Oct 15 2013

Palestinians to Continue Boycott Of Jerusalem Elections

Published by at 10:01 pm under Articles,Palestinian politics



By Daoud Kuttab

Municipal elections in most countries are not a big deal. But the Jerusalem municipal elections are a big deal for Palestinians, who have boycotted every election held in the city since 1967. Ever since the Israelis occupied east Jerusalem and unilaterally declared that the city’s two sides are now a “united city,” Palestinians have refused to field candidates or vote for the city council and mayor. This has resulted in Jewish Israelis continuously gaining every seat on the council of a city with between 250,000 to 350,000, depending on whether Palestinian Jerusalemites on the other side of the wall are included in the count.

On Oct. 8, the Arab affairs department of the Palestine Liberation Organization (PLO) issued a statement calling on east Jerusalem residents not to vote in the elections scheduled for Oct. 22. The PLO said the municipality supports settlements in east Jerusalem and is turning it into a Jewish city, “which is a national and political issue and not an issue of providing services.”

“Participating in these elections will be considered normalization with the Israeli occupation authority, which means legitimizing the annexation of Jerusalem,” read the statement.

The call on Palestinians not to participate will certainly be heeded.
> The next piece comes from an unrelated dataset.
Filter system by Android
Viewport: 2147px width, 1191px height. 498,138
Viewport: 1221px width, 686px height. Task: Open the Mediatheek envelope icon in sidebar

In no previous elections have Palestinians in Jerusalem participated with numbers more than single digits.

Normally, Palestinians living under occupation would not even be qualified to run in any Israeli-run city elections, but in Jerusalem where Israeli law applies, Palestinian holders of permanent residency cards can vote for city council even though they would need to become citizens to vote for the Israeli Knesset elections.

In similar struggles around the world, local communities have often chosen to avoid or boycott national general elections while agreeing to participate in local elections, which have less of a political connotation and more of a service orientation. Islamist movements in Israel and Jordan, for example, have participated in local polls but boycotted national ones.

But in Jerusalem, everything from picking up garbage to the sewage system to schools and hospitals is political. Discrimination in planning, building and land expropriation has been thoroughly investigated and documented by human rights organizations.

The issue of elections in Jerusalem has perplexed Palestinian politicians and public activists. On the one hand, there is unanimous agreement that participating in the elections by running a list of candidates or by a considerable number of people voting would be seen as legitimizing the unilateral Israeli annexation of the holy city. On the other hand, 46 years of boycotts have allowed Israeli Jewish mayors and council members to have a free hand in spending the city’s budgets, approving city plans and making a significant impact in the city’s life.

Palestinians insist that the Israeli policy in Jerusalem is clearly meant to keep Palestinians a small minority in the city. Israeli planning policy has choked housing in Arab neighborhoods, forcing many to build homes without a license or leave the city. Once an unlicensed home is built and discovered, Israeli demolition orders are issued. Law in Israel requires the owner of an illegally built house to demolish it himself or risk paying a further fine in addition to the cost of the destruction of their homes.

In 1988, respected Palestinian newspaper editor Hanna Siniora decided he wanted to field a list of Palestinian nationalists for the city’s municipality. The timing was bad as the Palestinian areas were witnessing the first ever uprising. As a result of the intifada and the anger of Palestinians against the status quo, the idea was short-lived. Other factors also added to the pressure on Siniora. Unknown assailants torched his car outside his Beit Hanina home and leaflets denounced his call, resulting in the death of the idea. Ironically, it was Jerusalem that ignited the second intifada.

Palestinians pay a high city tax called arnona. Palestinian Jerusalemites who do not pay the tax or who choose to live outside the city limits risk losing their residency and right to live in the city. Israeli policy to limit Palestinian residency in the city of Jerusalem is seen by many as a form of ethnic cleansing. Some right-wing Israelis call their own policies toward Jerusalemites the “transfer policy,” in reference to their attempts to use administrative acts to cause Palestinians to “transfer” outside Jerusalem and also outside the Palestinian areas.

The status of Jerusalem has been approved in the current elections as one of the permanent status issues that negotiators are expected to tackle within the allotted nine-month period of peace talks. Many experts feel that the issue of Jerusalem is probably the hardest nut to crack in the complicated Palestinian-Israeli conflict.